* Exercise:
Your task is to filter the entries and copy every line containing the string "options".

Stored records

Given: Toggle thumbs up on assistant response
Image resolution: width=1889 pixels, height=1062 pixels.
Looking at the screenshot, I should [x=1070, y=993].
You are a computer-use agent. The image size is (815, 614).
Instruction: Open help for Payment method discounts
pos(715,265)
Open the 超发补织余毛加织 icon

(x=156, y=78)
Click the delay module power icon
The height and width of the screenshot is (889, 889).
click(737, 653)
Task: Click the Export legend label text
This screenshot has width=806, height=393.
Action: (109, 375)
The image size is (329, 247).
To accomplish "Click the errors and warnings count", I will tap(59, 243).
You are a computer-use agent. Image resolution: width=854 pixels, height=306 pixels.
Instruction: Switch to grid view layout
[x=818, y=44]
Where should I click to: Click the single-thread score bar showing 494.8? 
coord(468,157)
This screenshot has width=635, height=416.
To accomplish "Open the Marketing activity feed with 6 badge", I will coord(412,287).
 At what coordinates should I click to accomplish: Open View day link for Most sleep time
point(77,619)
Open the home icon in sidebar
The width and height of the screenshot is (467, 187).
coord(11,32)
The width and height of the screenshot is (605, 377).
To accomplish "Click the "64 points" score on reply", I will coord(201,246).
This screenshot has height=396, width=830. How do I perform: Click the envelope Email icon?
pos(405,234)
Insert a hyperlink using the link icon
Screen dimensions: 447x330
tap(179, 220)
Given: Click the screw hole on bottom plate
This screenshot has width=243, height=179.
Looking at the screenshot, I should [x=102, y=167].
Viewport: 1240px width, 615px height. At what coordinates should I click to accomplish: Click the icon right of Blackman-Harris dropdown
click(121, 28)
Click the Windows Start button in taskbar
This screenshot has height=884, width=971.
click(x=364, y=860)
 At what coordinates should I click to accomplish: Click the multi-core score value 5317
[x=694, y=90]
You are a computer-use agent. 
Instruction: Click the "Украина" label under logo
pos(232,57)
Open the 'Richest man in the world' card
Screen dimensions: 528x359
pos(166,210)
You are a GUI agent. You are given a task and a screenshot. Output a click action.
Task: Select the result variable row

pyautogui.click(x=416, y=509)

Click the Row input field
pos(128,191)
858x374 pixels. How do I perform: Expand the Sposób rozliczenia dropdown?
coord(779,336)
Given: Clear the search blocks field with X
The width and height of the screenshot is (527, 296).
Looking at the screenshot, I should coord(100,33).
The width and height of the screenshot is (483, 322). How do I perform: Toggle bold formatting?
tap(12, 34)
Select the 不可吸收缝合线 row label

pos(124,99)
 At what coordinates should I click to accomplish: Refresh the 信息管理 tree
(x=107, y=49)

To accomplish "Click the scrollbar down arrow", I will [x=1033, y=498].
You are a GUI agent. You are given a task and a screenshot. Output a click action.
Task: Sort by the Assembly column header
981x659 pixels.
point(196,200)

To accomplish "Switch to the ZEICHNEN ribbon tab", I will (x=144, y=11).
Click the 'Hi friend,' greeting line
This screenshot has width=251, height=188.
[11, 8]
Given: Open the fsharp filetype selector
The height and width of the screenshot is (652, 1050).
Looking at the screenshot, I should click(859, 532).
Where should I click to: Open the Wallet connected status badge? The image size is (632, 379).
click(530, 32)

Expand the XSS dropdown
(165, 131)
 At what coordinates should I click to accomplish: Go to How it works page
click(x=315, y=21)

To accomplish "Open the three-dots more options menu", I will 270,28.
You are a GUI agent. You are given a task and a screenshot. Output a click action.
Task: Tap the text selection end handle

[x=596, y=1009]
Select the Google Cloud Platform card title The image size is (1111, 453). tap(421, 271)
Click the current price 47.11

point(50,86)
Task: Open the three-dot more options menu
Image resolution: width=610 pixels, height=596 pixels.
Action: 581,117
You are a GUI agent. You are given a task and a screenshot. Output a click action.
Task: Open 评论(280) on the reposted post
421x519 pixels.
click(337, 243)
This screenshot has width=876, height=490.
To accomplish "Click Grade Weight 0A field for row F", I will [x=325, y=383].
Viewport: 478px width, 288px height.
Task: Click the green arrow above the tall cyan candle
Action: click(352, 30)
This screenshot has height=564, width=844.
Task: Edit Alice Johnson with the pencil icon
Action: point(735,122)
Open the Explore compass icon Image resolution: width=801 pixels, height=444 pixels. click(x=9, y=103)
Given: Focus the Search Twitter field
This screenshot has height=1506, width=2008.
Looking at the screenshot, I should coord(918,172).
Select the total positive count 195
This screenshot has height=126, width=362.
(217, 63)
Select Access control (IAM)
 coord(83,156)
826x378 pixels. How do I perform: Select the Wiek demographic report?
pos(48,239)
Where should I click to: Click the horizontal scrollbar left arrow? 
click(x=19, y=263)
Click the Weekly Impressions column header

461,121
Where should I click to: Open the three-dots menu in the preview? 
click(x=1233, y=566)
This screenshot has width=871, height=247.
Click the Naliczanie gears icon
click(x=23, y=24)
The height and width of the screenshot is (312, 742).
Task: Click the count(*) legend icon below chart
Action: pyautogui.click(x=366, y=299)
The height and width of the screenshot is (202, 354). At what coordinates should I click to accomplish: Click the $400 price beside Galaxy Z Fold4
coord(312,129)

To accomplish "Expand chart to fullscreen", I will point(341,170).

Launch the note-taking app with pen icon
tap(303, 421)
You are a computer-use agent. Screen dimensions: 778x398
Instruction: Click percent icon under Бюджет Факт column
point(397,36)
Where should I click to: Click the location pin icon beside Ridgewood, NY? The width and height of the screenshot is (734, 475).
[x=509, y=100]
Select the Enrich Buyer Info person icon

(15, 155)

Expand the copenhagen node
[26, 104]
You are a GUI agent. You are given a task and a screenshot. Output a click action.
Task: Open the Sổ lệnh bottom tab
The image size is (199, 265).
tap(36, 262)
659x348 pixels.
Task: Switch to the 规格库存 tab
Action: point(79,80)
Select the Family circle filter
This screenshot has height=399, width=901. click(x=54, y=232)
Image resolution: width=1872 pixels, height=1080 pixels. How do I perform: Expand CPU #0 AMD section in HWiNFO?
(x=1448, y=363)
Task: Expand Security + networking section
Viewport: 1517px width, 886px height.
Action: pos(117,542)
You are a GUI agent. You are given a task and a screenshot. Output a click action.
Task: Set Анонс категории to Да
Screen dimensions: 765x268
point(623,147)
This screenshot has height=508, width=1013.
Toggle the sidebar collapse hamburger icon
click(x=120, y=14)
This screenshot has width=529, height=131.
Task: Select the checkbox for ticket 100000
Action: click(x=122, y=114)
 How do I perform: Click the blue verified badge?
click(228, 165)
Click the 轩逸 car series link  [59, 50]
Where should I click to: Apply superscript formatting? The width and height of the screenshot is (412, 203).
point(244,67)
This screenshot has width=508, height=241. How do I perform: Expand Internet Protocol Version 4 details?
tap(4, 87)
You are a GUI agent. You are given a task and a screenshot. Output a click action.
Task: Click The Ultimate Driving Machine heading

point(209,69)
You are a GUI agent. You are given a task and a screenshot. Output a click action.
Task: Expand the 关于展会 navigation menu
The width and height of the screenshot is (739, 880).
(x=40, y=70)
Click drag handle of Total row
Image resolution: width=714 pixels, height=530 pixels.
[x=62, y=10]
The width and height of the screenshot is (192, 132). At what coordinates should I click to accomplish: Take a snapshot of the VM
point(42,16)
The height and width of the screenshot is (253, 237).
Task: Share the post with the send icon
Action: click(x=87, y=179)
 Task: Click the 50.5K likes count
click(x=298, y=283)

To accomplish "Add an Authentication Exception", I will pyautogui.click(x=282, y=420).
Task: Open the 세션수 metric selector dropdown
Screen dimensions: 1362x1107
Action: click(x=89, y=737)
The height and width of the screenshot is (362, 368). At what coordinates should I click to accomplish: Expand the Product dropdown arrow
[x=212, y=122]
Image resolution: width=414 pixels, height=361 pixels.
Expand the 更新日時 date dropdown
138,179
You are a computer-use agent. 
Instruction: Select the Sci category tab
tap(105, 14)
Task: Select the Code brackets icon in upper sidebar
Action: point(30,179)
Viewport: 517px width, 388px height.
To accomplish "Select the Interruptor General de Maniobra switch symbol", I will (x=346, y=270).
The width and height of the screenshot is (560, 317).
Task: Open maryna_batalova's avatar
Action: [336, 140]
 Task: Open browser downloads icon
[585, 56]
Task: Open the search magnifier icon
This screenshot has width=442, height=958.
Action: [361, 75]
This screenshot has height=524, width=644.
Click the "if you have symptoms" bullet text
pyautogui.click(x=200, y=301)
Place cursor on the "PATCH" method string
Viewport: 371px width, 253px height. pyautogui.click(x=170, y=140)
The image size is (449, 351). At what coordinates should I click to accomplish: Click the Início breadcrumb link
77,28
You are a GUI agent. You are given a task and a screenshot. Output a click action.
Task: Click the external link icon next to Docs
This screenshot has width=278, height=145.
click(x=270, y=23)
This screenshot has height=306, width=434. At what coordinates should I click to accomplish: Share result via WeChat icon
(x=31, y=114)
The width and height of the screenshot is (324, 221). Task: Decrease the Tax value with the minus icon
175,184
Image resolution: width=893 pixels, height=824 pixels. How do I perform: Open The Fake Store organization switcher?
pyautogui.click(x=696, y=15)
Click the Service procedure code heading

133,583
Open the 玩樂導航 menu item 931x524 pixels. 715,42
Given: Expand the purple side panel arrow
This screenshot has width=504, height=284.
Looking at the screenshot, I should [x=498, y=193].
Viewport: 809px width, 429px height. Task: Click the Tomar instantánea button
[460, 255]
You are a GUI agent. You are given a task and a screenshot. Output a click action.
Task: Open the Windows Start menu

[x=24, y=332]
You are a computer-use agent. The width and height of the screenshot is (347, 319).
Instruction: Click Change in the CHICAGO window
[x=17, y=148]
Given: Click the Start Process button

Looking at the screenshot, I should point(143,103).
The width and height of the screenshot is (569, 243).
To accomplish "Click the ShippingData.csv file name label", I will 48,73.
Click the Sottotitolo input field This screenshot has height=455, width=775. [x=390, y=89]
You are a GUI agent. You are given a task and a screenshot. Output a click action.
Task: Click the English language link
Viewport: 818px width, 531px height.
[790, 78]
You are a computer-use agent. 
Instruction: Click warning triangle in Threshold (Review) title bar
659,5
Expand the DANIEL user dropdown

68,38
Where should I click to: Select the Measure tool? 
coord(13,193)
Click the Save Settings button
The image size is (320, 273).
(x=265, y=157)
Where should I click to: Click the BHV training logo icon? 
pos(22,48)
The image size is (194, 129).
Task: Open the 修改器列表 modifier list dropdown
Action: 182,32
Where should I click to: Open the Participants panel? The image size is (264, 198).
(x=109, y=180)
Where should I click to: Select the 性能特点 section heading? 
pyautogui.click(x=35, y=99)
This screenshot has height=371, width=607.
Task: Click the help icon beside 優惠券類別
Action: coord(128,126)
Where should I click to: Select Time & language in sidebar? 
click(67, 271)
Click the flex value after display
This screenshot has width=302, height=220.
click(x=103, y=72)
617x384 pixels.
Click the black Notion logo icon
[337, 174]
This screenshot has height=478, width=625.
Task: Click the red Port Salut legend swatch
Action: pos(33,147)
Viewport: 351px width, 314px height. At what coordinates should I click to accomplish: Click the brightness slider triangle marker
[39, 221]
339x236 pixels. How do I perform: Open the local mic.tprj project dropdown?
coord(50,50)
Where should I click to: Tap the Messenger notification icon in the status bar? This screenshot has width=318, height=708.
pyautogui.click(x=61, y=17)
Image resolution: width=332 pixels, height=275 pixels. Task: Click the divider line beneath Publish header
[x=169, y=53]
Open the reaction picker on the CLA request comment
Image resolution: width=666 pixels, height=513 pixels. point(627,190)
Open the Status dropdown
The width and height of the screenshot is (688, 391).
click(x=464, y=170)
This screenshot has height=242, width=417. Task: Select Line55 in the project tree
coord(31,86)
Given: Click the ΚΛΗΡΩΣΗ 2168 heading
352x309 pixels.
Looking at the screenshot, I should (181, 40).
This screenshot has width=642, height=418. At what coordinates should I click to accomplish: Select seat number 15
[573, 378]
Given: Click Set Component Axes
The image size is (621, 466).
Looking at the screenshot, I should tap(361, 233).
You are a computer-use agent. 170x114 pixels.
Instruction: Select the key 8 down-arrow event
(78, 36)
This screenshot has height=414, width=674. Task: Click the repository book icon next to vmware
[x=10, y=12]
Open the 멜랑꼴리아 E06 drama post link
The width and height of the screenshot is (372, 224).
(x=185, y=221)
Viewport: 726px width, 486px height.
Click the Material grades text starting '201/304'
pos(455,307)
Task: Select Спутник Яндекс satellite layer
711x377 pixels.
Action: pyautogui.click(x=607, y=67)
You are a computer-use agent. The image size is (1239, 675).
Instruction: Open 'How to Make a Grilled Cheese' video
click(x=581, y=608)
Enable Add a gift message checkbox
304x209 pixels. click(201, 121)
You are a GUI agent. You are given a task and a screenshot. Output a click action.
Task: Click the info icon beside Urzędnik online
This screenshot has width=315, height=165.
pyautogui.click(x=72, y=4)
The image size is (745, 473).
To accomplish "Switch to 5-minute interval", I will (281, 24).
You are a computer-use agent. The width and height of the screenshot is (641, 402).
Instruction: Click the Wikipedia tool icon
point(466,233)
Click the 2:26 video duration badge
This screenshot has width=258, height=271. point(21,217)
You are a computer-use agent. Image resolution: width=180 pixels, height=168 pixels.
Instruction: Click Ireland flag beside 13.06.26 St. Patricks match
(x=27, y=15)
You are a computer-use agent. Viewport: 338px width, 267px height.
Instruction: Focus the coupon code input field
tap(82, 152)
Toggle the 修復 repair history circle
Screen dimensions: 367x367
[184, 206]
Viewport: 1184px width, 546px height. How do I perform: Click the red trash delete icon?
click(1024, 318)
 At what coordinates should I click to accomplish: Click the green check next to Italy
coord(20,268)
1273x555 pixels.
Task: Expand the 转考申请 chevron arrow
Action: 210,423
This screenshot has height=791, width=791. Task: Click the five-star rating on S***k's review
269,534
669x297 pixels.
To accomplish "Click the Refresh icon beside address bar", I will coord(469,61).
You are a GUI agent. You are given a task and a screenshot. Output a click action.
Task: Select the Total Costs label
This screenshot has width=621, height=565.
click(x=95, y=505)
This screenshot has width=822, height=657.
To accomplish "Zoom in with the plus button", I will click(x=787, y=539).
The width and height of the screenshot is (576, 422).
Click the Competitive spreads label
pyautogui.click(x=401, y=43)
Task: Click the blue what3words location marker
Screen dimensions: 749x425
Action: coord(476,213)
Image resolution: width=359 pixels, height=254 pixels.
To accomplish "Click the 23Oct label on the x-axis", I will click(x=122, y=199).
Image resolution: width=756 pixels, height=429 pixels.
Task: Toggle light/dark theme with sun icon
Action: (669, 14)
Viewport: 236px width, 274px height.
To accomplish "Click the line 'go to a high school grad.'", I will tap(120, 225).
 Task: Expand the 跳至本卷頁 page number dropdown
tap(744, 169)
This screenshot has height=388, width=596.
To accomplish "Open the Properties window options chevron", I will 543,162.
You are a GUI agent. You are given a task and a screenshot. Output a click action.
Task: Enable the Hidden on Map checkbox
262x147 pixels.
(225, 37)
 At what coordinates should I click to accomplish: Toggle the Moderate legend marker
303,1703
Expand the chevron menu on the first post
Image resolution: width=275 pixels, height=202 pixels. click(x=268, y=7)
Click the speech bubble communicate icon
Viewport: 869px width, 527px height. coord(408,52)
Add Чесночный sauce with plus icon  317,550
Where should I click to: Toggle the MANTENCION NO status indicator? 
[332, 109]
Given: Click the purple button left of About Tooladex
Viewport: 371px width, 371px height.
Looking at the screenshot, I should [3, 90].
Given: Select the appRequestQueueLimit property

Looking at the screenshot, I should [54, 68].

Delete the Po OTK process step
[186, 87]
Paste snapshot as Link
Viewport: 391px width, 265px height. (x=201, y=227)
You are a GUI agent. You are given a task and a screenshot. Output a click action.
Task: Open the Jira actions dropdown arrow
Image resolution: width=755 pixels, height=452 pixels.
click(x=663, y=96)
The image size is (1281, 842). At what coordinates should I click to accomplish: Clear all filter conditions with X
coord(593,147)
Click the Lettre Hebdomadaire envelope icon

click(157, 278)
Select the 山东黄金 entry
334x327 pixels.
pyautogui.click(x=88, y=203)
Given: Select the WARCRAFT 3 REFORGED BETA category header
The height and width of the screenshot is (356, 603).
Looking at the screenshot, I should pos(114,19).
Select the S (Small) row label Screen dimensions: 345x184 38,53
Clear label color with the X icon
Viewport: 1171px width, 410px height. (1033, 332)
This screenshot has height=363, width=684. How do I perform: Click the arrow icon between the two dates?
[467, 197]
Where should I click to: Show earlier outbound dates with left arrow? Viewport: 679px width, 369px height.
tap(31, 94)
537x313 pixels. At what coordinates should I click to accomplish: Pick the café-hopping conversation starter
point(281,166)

* Your solution:
To accomplish "Open the three-dots more options menu", I will 270,28.
Task: Open the three-dot more options menu
To accomplish "Open the Properties window options chevron", I will 543,162.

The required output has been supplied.